Later , when the tide was lowest, he would invite me to a grand adventure.
“Come on,” he’d chortle. “Let’s walk to China.”
“I don’t want to go to China,” I’d laugh. “I wanna see Paris?”
“Sure! But you have to hold my hand. It’s a very long walk.”
As we walked further into the Sound, the water level remained unchanged for what seemed like miles. Further still, where I became buoyant, he’d hold me while I half swam among the sailboats lazing in the summer sunshine.
“Maybe we won’t get all the way to Paris today,” Daddy would sigh at last. “Let’s come back tomorrow.”
Dad’s ordinarily worked tirelessly, as he had a lot to prove. To his in-laws, he sought to prove he was worthy of my smart, well-educated, cultured mother. To his children, he needed to prove that he was impervious. Most, of all, to himself, he had to prove he was worthy of redemption.
Work and prayer were his salvation. He had devoured Calvinism as a boy and was convinced that any outward show of happiness might bar his way to Heaven. Only by the water did he allow himself spontaneous expression of pure pleasure.
At the beach I savored his fleeting laughter. I milked his joy and made it mine.
Once upon a time, I was proud and unabashedly grateful to be a part of this remarkable experiment called the USA. Then suddenly, in a blaze of terror, fifteen children were brutally assassinated, 24 more were wounded, and countless more left with interminable PTSD. In the aftermath, our collective failure to heal the national addiction to guns murdered my faith in my country. Today, I feel like an orphan. The country that gave my family refuge, the place I felt comforted, safe, no longer feels like home.
I began to feel betrayed.
Just weeks after the Colorado tragedy, as I prepared to teach my first period of the day at a Connecticut high school, a shooter invaded our premises. The principal commanded us to lock our doors, to stay on the floor where we could not be seen through the windows that faced the hallway, and to wait there for updates. My students and I crouched against the wall of the room, terrified of what might happen.
Nothing did. The gun-toting stranger never fired a shot and was caught. But I decided then and there that I could not put myself in this kind of jeopardy anymore. I wasn’t just afraid of being shot – though I definitely was! – I could not envision being forced to watch in terror as children were mutilated. I didn’t have it in me. I quit teaching, went on to other things. And I got involved in trying to make a difference.
I wrote letters, posted blog rants, called lawmakers, and spoke out wherever and whenever I had a platform. Sent money to the groups promising to fight for regulations.
Guns proliferated. Every year brings a new array of tragedies wrought by angry teenagers or disgruntled postal workers or distraught fathers or rabid fundamentalists. . . all armed with guns. And oh, Sandy Hook.
Surely, I told myself, the images from Sandy Hook must change everything. Even if the men in our culture insist on suborning murder by clinging to their guns, surely Grandmothers, mothers, aunts, teachers, sisters. . . the women of America will rise up to ensure that our babies are not so easily jeopardized. Sure there will be an outcry to eradicate the monstrous misuse of weaponry that inflicts such terror.

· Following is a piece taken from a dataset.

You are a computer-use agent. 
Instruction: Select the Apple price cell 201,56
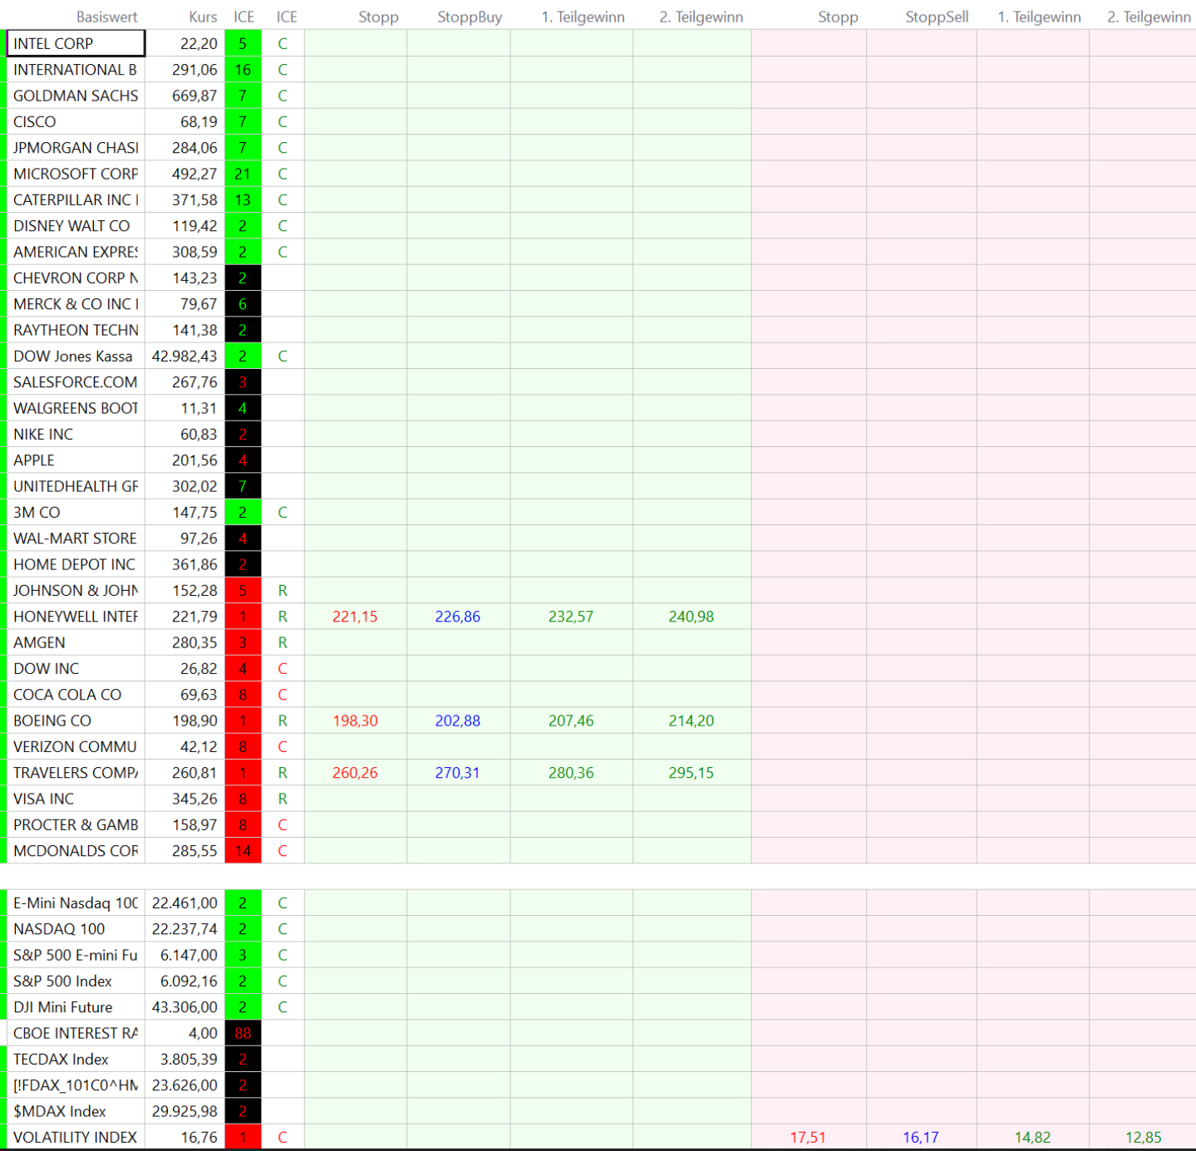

I was wrong. Even as Alex Jones defamed the Sandy Hook victims, even as assault weapons continued to violate sanity, nothing changed. The horror persists. Today, I a longtime friend, a woman I respect and admire, posted a plea on Facebook for concerned citizens to write to Congress and demand they defeat the assault weapons ban, that they protect our right to bear arms, that they stop the Democrats’ bill to curb the insanity.
How can anyone justify the stockpiling of semi-automatic pistols and rifles? I empathize with those people who feel so threatened they might put their faith in a gun, but I reserve none for those who believe that our government should not – cannot – regulate the way in which guns are bought, owned, operated. Without regulations, our children are never out of danger.
Never.
Since the Columbine High School shooting in 1999, nearly 300,000 students have been on a campus during a school shooting. 949 school shootings have taken place since the Sandy Hook Elementary School exploded in December 2012. Just yesterday, February 13, four more people were shot to death at Michigan State University. So much carnage. Not only the dead. . . . the wounded, the destroyed families, the traumatized children and teachers who bore witness. Communities forever changed.

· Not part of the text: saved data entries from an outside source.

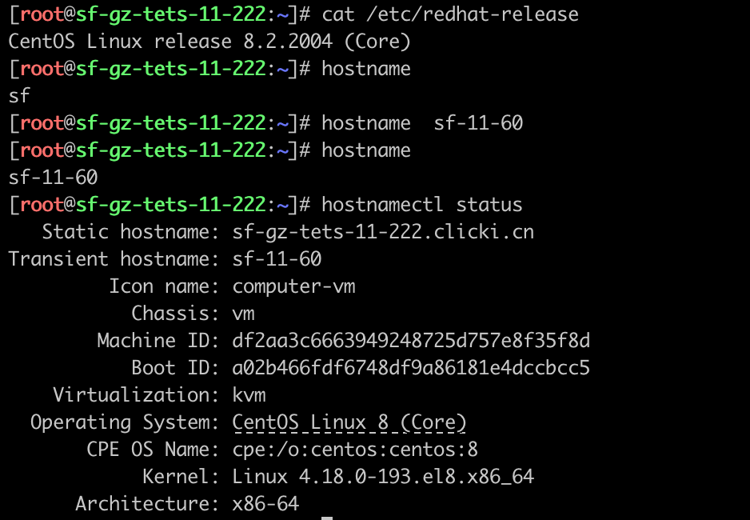Click the 'hostnamectl status' command text
This screenshot has height=520, width=750.
pyautogui.click(x=422, y=205)
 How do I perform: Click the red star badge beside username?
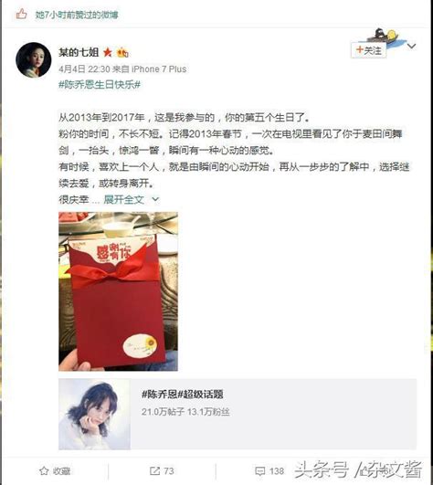[108, 52]
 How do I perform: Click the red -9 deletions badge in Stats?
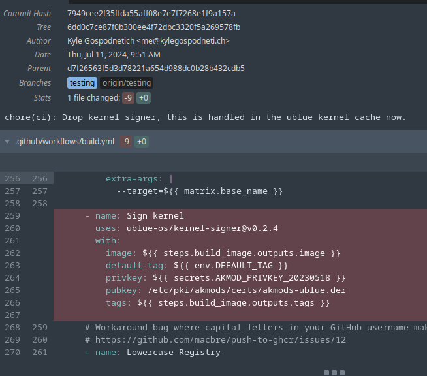pyautogui.click(x=128, y=98)
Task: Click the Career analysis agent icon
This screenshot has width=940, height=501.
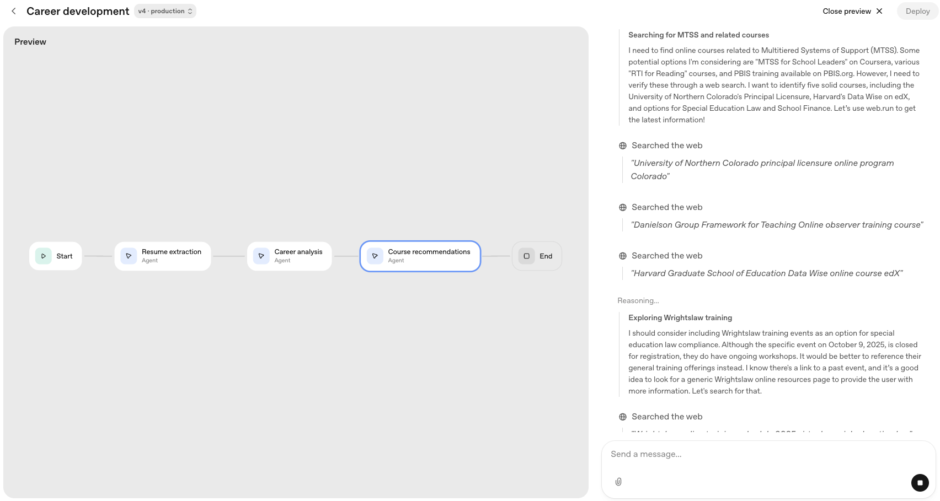Action: (261, 256)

In January 2023, a six-year-old child walked into school with a 9 mm handgun in his little backpack. He shot his teacher and was miraculously stopped before he turned the gun on his classmates. The trauma of that day will live on in every one of those first-graders’ hearts and minds to their last breaths. Yet “given the child’s age, no charges will be brought,” reported the local police chief. Nor have charges been brought against the parents.
The absolute degeneracy that the case of the six-year-old shooter represents is stultifying. We live in a time, in a country where a small child, who must be reminded to put shoes on his feet to walk out the door, can blithely pack a gun and shoot his teacher. Ours is the only country in the world where this is possible.

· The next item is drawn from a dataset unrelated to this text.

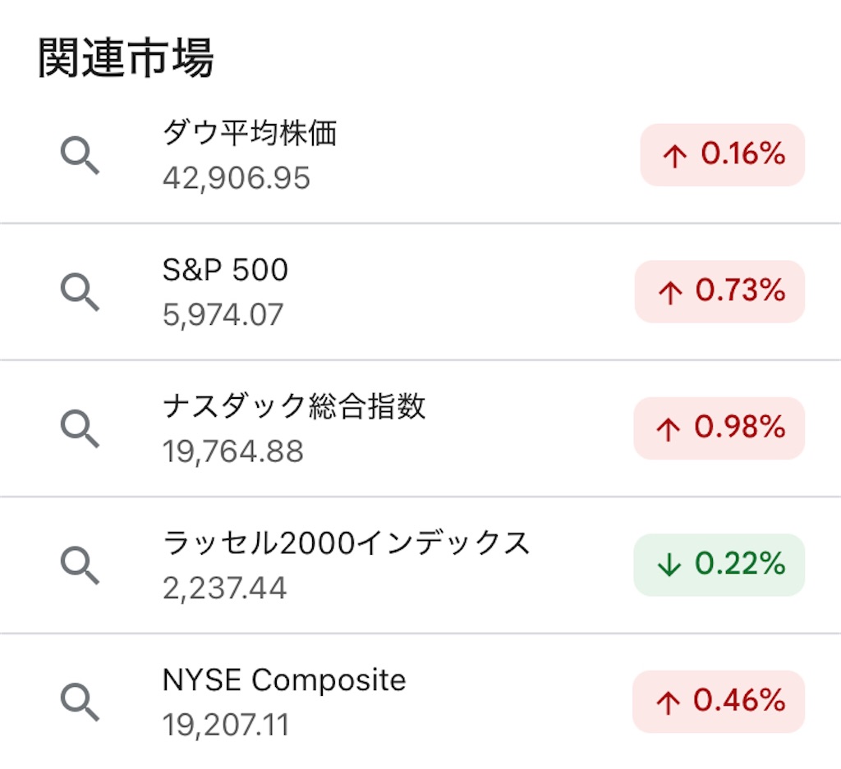The width and height of the screenshot is (841, 769).
Task: Click the 2,237.44 index value
Action: point(225,588)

I have a daughter and a grandchild living in Turkey. Every day someone asks me how I can stand knowing the dangerous conditions of their life there. I am frequently asked, “Can’t you insist they come home?” Danger? Sure, there are difficulties for a western woman living there, and there is volatility. But no one in Turkey, except the military police protecting the airports, carries an assault weapon. No child would dream of going to school with a pistol in his pocket. In Turkey, even earthquakes are more predictable than gun violence is in the US.
The gun industry is a cartel. It controls our lives in subtle and critical ways. And we allow it to keep on keeping on.
I was nine in 1957, when my father wrenched us from our Longmeadow, MA, home and relocated us to Saranac Lake, NY. The trip, in those days, was a long one. None of the endless interstates we now take for granted existed. The journey took us along country roads through western New England, and we meandered into the Adirondack High Peaks area by way of Brattleboro, Rutland, Ticonderoga.
In truth, we didn’t meander. Our makeshift caravan – a small, rented truck and a white Pontiac Chieftain – was far slower than that. Each of the vehicles inched its way north, groaning beneath the weight of the burden it carried: our lives.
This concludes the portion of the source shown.